Portrait of George Friderick Handel by William Hogarth

In August 1750, on a journey back from Germany to London, Handel was seriously injured in a carriage accident between The Hague and Haarlem in the Netherlands.[5]:[63] In 1751 his eyesight started to fail in one eye. The cause was a cataract which was operated on by the great charlatan Chevalier Taylor. This led to uveitis and subsequent loss of vision. Jephtha was first performed on 26 February 1752; even though it was his last oratorio, it was no less a masterpiece than his earlier works.[9]:[354–55] He died some eight years later in 1759 in London, at the age of 74, with his last attended performance being his own Messiah. More than three thousand mourners attended his funeral, which was given full state honours, and he was buried in Westminster Abbey.[28]:[60]

Handel never married, and kept his personal life private. He left a sizable estate at his death, worth £20,000, the bulk of which he bequeathed to a niece in Germany, with additional gifts to his other relations, servants, friends and favourite charities.


Handel's portrait on a postage stamp issued in Germany in 1935
Main articles: List of compositions by George Frideric Handel and List of operas by Handel.

Handel's compositions include 42 operas, 29 oratorios, more than 120 cantatas, trios and duets, numerous arias, chamber music, a large number of ecumenical pieces, odes and serenatas, and 16 organ concerti. His most famous work, the oratorio Messiah with its "Hallelujah" chorus, is among the most popular works in choral music and has become a centrepiece of the Christmas season. Amongst the works with opus numbers published and popularised in his lifetime are the Organ Concertos Op.4 and Op.7, together with the Opus 3 and Opus 6 concerto grossi; the latter incorporate an earlier organ concerto The Cuckoo and the Nightingale in which birdsong is imitated in the upper registers of the organ. Also notable are his sixteen keyboard suites, especially The Harmonious Blacksmith.

Handel introduced various previously uncommon musical instruments in his works: the viola d'amore and violetta marina (Orlando), the lute (Ode for St.
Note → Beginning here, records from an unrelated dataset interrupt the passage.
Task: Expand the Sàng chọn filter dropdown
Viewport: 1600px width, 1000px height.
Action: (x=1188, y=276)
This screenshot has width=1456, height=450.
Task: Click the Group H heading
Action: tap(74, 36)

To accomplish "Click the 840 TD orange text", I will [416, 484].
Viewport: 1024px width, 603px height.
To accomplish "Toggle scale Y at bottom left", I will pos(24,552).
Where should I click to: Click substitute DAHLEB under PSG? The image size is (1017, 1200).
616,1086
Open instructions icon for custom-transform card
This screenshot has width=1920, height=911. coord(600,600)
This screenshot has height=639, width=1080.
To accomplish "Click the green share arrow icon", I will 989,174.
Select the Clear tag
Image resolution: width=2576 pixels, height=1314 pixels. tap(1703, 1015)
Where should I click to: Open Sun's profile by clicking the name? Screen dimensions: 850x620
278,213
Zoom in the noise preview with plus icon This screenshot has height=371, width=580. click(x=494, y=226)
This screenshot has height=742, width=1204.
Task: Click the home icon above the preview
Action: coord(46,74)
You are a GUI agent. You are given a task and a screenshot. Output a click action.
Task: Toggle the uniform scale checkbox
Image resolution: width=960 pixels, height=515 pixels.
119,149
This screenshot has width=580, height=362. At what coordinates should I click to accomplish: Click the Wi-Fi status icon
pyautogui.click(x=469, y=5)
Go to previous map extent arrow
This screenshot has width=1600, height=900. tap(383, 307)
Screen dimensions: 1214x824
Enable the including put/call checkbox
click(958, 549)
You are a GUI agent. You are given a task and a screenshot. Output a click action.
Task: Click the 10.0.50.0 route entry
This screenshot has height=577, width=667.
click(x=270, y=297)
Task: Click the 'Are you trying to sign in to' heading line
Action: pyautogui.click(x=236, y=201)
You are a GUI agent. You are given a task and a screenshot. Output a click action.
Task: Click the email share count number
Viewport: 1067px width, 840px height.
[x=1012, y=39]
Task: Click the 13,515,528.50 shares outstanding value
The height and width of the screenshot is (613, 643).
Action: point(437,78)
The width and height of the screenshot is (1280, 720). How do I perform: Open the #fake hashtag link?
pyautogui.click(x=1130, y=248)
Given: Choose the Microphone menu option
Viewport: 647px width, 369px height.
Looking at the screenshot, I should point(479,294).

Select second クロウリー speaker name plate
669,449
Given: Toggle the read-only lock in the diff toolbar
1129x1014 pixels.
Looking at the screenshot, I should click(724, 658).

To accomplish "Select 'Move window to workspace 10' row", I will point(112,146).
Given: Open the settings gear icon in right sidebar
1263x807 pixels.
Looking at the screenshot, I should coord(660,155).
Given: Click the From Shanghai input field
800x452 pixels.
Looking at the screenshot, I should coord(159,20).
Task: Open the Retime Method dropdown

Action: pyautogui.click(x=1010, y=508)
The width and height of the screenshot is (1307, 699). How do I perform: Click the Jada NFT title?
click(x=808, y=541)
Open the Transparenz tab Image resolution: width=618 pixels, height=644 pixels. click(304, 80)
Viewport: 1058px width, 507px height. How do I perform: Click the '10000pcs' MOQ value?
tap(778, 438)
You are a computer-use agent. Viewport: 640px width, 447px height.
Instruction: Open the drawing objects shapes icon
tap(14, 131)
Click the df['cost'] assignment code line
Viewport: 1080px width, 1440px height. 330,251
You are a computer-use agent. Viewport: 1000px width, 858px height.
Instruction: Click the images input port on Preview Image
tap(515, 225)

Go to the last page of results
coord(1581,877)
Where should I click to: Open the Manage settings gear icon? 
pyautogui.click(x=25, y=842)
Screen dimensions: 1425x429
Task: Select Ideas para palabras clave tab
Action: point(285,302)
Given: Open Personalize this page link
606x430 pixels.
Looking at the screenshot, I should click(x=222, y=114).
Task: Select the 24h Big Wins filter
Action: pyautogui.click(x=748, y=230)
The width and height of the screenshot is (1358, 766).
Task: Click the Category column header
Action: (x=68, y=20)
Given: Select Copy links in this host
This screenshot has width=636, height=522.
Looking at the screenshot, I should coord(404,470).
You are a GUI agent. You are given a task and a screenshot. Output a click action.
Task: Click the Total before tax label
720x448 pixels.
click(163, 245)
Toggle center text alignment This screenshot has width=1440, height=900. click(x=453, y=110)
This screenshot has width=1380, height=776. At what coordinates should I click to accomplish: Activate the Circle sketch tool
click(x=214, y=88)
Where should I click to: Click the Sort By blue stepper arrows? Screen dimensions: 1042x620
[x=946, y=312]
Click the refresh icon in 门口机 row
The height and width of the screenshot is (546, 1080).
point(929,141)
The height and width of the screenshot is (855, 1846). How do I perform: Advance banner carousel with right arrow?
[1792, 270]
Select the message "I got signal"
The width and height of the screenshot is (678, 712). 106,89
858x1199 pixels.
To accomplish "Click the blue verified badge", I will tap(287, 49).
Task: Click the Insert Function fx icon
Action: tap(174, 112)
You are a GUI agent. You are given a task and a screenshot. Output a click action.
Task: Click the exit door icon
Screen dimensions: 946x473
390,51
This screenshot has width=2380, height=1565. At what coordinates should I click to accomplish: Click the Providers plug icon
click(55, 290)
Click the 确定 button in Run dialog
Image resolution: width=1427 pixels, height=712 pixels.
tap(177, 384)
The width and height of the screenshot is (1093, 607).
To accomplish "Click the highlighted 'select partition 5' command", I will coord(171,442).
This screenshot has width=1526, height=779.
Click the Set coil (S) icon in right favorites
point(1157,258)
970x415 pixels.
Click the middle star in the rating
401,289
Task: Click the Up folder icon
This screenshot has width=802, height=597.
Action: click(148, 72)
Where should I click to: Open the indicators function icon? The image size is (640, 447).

Cecilia's Day), three trombones (Saul), clarinets or small high cornets (Tamerlano), theorbo, horn (Water Music), lyrichord, double bassoon, viola da gamba, bell chimes, positive organ, and harp (Giulio Cesare, Alexander's Feast).[29]

Handel's works have been catalogued in the Händel-Werke-Verzeichnis and are commonly referred to by a HWV number. For example, Messiah is catalogued as HWV 56.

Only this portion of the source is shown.